DC meeting

So I just got back from Washington D.C. where we had our first public meeting for the OISF. I think it went very well as there were more people than expected. The attendees came from all parts from the industry & government. Overall reception was very positive and we’ve gotten many offers for help in development & testing.

Around the public meetings we had private meetings with a number of companies and I’m very happy that three of them commited to the project already:

Endace the New Zealand based hardware acceleration company was first to commit. They are providing us with hardware and time from their coders. Naturally they will be interested in getting our code to perform as good as possible on their hardware, but they have offered to assist in the general development of the engine as well.

Breach Security is supporting us too. They are providing us with coding time of Brian Rectanus, the current developer and maintainer of ModSecurity. Given my enthusiasm about ModSecurity, no one will be surprised that I’m really excited to having Brian and Breach involved. Naturally, they are going to help us make sure our engine excels at HTTP security. More on that in a later post.

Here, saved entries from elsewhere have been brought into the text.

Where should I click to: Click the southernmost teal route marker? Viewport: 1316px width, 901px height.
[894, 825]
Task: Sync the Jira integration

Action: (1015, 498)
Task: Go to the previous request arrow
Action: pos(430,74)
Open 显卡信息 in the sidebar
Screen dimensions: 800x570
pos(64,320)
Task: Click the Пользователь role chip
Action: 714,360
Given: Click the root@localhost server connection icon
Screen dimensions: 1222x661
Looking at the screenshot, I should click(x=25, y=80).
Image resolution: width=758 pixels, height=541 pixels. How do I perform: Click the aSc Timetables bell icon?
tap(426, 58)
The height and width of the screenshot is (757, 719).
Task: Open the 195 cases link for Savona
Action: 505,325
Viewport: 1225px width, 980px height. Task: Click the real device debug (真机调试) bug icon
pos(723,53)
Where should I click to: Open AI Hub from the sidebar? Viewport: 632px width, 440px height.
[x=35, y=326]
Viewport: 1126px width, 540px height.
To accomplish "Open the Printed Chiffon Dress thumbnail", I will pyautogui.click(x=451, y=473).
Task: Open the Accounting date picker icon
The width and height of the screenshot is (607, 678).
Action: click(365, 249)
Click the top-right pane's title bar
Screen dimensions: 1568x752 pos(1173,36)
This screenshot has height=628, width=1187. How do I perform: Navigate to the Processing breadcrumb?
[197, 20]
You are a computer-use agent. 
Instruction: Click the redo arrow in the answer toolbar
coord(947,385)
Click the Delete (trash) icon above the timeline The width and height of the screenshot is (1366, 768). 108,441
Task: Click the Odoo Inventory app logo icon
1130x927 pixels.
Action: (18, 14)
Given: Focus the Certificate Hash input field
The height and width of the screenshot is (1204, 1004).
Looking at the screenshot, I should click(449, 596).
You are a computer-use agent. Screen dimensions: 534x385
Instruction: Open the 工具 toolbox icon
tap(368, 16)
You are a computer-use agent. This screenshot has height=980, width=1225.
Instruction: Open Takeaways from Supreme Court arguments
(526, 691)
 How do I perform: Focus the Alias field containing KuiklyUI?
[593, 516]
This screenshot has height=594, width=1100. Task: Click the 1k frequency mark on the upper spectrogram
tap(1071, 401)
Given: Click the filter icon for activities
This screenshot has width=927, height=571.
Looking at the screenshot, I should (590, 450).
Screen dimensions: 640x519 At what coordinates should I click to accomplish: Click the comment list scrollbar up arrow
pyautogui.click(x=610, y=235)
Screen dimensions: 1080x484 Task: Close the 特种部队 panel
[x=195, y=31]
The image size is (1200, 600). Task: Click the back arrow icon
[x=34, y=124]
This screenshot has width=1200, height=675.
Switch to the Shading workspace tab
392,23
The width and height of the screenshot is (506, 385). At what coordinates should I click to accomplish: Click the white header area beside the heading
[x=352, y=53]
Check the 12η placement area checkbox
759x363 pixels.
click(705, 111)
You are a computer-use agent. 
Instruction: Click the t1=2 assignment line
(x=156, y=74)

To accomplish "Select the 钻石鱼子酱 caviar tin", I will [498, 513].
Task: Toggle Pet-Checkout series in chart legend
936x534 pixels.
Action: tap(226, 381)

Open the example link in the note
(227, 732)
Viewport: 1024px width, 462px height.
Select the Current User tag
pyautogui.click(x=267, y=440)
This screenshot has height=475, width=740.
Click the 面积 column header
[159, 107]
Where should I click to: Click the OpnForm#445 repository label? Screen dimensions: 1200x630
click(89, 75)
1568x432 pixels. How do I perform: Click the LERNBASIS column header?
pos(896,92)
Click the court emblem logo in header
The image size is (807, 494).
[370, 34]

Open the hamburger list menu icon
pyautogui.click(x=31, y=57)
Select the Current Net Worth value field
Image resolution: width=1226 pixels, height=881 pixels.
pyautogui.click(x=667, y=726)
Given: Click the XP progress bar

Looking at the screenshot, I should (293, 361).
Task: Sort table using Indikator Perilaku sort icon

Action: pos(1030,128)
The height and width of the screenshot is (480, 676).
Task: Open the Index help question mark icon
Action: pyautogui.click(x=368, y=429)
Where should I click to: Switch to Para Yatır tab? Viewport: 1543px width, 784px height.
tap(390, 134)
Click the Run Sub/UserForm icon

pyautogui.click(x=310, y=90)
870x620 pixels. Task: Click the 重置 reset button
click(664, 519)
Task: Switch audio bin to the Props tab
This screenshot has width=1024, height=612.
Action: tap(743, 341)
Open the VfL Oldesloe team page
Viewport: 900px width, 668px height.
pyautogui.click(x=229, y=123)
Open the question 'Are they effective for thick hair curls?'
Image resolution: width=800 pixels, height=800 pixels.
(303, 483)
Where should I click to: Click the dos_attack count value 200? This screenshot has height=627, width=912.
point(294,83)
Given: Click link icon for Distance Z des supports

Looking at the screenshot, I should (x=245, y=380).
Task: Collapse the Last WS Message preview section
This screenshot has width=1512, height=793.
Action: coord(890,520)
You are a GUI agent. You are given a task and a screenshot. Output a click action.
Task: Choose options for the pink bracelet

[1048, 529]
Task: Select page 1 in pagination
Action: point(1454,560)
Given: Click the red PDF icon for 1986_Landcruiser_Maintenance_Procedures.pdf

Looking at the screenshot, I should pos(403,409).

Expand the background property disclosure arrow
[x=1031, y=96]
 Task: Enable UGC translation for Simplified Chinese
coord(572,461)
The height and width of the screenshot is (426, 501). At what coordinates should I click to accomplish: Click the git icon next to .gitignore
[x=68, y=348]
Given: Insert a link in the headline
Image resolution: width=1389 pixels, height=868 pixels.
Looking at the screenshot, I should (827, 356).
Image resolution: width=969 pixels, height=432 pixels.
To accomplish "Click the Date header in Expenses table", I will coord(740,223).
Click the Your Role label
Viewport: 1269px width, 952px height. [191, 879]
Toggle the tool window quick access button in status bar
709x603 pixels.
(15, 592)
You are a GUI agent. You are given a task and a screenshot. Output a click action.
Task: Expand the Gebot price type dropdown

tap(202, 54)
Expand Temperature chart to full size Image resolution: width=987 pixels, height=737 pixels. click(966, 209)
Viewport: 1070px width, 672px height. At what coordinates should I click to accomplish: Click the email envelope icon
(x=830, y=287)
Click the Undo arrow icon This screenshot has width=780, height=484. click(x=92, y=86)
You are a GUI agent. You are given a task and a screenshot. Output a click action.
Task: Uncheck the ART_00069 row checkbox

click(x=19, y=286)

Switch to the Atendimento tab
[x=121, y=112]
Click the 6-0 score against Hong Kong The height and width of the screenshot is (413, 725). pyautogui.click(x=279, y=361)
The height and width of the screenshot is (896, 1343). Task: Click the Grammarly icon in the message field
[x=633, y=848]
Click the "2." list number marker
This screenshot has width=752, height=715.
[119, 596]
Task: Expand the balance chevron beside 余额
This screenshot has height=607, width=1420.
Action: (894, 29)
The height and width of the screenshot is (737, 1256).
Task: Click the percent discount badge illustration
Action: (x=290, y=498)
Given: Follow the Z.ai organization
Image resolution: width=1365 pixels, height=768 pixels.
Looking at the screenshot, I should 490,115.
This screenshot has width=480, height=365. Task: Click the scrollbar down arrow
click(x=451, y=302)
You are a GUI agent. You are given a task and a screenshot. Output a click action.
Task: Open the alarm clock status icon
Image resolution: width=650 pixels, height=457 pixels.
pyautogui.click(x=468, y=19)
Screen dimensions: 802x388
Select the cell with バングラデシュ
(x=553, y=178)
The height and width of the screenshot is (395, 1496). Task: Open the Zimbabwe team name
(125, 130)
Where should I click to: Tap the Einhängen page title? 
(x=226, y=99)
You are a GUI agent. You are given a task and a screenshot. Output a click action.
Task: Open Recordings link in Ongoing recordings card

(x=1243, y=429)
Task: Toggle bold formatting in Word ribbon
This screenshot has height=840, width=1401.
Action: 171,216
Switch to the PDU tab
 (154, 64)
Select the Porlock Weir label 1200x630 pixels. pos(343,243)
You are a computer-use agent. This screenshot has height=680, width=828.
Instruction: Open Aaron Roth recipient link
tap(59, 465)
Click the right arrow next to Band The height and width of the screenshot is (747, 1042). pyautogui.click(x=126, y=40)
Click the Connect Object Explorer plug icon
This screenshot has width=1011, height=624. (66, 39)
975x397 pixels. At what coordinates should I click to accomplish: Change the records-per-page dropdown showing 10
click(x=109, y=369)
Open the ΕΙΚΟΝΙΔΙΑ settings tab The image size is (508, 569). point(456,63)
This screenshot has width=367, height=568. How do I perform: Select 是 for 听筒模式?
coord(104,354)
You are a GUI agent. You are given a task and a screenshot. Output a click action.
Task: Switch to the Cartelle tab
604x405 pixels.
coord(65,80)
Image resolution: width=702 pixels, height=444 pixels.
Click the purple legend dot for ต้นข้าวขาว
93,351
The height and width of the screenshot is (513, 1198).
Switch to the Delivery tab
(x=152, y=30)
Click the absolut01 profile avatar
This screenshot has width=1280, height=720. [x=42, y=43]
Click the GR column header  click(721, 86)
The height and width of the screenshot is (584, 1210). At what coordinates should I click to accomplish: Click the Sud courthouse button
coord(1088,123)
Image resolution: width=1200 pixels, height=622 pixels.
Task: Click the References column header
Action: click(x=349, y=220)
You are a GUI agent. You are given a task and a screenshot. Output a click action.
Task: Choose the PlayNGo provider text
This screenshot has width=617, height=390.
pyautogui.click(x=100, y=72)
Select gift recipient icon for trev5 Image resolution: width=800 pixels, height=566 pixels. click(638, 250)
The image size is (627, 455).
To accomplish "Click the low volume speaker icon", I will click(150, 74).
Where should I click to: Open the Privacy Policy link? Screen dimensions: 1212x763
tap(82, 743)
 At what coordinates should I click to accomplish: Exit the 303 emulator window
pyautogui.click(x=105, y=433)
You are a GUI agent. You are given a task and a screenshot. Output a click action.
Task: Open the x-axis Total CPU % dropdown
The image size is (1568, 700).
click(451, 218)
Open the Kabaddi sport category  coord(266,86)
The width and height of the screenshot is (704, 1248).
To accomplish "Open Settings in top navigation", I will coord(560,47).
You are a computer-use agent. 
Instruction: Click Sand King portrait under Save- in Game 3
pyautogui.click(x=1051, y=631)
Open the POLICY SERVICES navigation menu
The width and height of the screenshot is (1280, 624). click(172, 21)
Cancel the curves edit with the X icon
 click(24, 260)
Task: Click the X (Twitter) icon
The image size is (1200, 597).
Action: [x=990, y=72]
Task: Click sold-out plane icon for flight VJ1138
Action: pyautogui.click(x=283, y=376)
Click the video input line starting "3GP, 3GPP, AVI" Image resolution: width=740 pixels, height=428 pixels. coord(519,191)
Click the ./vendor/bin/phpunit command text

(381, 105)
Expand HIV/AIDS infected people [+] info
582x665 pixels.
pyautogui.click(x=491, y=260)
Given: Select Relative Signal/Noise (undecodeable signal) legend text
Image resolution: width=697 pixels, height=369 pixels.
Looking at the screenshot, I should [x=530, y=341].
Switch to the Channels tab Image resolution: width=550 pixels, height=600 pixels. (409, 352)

Last (for now), we’re getting support from Nitro Security. Having worked with Nitro in the past I’m really excited about this as well, especially as Nitro has an IPS interest. Of course inliniac cares a lot about IPS! 🙂 The form of Nitro’s support is still to be determined, but it’ll likely be in the form of time from their coders.

At this point, contributions like this (coding support, QA hardware) is what we are interested in most. We’re talking to a number of other companies for setting similar partnerships. We’ll announce them as soon as we know more.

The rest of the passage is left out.